EXERCISE BRIEF - Copy the lines below word for word, starting at the line containing "Click plus icon" and ending with the line containing "Looking at the screenshot, I should tap(435, 204).", both included.

○ ○ ○ ○

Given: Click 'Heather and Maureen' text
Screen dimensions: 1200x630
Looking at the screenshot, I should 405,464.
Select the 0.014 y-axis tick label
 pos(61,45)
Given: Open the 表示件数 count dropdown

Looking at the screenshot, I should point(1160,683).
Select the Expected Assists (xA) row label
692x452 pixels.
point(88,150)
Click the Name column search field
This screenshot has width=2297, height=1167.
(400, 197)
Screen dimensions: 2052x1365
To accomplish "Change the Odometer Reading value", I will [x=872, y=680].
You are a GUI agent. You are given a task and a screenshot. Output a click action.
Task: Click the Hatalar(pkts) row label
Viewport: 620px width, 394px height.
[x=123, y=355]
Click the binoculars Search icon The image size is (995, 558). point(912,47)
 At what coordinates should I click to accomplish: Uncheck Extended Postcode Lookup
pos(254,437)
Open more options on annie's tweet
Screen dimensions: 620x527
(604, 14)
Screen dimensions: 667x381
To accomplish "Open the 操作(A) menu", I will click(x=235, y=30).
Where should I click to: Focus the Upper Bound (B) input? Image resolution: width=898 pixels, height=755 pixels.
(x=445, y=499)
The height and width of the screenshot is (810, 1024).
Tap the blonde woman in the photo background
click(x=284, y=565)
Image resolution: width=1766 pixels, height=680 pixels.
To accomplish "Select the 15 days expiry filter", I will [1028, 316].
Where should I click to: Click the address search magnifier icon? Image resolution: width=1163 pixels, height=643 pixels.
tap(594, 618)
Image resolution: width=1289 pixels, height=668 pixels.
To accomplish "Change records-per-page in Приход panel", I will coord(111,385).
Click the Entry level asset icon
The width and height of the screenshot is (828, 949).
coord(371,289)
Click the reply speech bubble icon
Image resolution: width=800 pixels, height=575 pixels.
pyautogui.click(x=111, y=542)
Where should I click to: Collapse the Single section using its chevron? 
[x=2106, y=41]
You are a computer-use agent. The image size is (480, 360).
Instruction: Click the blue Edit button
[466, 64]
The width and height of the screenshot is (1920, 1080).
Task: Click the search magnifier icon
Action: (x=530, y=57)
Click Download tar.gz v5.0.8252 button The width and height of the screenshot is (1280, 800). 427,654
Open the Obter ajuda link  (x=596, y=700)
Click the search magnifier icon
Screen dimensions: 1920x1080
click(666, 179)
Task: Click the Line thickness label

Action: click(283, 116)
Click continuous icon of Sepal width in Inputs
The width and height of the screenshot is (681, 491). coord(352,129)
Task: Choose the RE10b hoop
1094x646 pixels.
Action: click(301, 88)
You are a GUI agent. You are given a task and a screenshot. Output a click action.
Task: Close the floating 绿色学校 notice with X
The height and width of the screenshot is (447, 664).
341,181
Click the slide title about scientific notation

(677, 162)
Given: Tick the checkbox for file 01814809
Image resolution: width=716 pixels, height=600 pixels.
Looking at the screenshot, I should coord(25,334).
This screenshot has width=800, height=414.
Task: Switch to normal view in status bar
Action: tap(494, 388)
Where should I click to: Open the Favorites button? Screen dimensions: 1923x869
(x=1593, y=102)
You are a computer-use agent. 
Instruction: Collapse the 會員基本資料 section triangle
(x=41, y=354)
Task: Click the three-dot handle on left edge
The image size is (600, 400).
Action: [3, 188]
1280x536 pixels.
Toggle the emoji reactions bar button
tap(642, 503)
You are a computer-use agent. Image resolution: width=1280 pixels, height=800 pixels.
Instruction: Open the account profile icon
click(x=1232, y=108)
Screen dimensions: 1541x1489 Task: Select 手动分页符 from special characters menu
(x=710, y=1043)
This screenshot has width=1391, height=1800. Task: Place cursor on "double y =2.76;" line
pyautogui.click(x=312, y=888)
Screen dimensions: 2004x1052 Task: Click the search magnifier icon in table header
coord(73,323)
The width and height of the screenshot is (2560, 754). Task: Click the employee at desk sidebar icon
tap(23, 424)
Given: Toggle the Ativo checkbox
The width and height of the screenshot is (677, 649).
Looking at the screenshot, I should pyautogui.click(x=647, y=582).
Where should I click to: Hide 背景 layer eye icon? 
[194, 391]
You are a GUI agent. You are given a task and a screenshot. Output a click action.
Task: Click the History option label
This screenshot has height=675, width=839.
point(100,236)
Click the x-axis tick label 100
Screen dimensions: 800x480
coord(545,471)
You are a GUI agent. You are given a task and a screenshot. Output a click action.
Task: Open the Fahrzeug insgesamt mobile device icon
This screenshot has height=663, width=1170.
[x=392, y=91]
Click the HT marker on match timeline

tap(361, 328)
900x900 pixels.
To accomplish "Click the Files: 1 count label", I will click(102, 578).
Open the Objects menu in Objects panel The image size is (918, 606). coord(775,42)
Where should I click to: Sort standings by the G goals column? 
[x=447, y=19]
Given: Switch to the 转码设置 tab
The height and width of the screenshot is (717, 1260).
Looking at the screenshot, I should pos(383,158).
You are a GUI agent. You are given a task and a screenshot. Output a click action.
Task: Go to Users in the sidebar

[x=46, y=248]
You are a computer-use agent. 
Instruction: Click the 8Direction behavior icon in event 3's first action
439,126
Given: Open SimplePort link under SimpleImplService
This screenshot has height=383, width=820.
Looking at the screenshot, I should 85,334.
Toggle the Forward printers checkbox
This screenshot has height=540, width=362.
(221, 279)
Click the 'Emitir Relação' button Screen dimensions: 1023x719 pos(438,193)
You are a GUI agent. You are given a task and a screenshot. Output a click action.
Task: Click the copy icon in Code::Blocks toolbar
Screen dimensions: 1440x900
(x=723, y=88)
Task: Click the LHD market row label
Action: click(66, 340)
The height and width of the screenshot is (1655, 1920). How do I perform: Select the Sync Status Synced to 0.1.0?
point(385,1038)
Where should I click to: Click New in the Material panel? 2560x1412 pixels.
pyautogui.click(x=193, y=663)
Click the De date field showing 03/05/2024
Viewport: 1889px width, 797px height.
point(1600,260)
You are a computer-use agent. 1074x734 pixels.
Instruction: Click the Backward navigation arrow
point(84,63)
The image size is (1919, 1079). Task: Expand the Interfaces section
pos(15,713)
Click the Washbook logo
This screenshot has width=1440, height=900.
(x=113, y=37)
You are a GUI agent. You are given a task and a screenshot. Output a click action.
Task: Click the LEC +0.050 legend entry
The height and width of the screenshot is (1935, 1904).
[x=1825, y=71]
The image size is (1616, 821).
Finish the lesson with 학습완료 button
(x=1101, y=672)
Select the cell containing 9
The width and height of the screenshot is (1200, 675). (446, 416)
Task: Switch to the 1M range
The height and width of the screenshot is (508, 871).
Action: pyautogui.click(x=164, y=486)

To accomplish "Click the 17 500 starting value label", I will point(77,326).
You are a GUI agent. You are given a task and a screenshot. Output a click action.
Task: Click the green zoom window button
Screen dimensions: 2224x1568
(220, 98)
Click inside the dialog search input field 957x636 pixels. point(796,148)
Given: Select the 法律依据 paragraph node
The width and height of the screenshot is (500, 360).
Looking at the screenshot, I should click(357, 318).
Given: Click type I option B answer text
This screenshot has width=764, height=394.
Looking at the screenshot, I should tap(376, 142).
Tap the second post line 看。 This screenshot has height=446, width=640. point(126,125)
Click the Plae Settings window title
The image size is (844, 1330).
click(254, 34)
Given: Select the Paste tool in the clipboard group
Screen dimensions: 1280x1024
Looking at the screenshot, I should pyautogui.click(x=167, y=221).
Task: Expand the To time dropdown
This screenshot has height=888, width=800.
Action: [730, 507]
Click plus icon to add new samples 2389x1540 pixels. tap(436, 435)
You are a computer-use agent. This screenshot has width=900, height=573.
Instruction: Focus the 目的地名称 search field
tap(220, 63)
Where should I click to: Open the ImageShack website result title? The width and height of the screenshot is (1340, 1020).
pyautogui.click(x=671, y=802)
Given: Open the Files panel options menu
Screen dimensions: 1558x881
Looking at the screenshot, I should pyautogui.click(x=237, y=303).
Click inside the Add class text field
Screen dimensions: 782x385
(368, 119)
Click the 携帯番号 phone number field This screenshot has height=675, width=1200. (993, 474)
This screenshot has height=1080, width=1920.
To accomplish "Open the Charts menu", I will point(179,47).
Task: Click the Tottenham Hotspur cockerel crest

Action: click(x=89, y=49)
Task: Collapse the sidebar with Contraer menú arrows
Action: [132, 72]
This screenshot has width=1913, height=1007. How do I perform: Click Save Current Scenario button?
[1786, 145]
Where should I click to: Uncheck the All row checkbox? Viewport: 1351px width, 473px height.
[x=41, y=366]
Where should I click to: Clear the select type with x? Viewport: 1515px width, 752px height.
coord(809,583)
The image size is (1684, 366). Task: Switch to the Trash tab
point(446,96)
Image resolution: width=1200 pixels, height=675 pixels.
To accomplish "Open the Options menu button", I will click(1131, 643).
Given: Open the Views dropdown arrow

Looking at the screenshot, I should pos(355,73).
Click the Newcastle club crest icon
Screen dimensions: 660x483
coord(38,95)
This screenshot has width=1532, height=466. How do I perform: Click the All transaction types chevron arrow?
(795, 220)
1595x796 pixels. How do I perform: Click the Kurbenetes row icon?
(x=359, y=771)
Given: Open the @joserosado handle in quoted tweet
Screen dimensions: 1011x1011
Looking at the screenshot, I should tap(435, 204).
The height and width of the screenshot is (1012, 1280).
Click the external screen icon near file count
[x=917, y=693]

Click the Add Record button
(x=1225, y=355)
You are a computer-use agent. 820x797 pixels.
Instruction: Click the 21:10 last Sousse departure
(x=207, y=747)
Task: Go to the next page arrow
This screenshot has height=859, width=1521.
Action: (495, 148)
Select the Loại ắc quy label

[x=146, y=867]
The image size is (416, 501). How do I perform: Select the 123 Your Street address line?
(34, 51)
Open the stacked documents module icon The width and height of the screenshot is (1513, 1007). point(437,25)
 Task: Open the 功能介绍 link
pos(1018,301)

○ ○ ○ ○

EXPECTED ANSWER -
Click plus icon to add new samples 2389x1540 pixels. tap(436, 435)
You are a computer-use agent. This screenshot has width=900, height=573.
Instruction: Focus the 目的地名称 search field
tap(220, 63)
Where should I click to: Open the ImageShack website result title? The width and height of the screenshot is (1340, 1020).
pyautogui.click(x=671, y=802)
Given: Open the Files panel options menu
Screen dimensions: 1558x881
Looking at the screenshot, I should pyautogui.click(x=237, y=303).
Click inside the Add class text field
Screen dimensions: 782x385
(368, 119)
Click the 携帯番号 phone number field This screenshot has height=675, width=1200. (993, 474)
This screenshot has height=1080, width=1920.
To accomplish "Open the Charts menu", I will point(179,47).
Task: Click the Tottenham Hotspur cockerel crest

Action: click(x=89, y=49)
Task: Collapse the sidebar with Contraer menú arrows
Action: [132, 72]
This screenshot has width=1913, height=1007. How do I perform: Click Save Current Scenario button?
[1786, 145]
Where should I click to: Uncheck the All row checkbox? Viewport: 1351px width, 473px height.
[x=41, y=366]
Where should I click to: Clear the select type with x? Viewport: 1515px width, 752px height.
coord(809,583)
The image size is (1684, 366). Task: Switch to the Trash tab
point(446,96)
Image resolution: width=1200 pixels, height=675 pixels.
To accomplish "Open the Options menu button", I will click(1131, 643).
Given: Open the Views dropdown arrow

Looking at the screenshot, I should pos(355,73).
Click the Newcastle club crest icon
Screen dimensions: 660x483
coord(38,95)
This screenshot has width=1532, height=466. How do I perform: Click the All transaction types chevron arrow?
(795, 220)
1595x796 pixels. How do I perform: Click the Kurbenetes row icon?
(x=359, y=771)
Given: Open the @joserosado handle in quoted tweet
Screen dimensions: 1011x1011
Looking at the screenshot, I should tap(435, 204).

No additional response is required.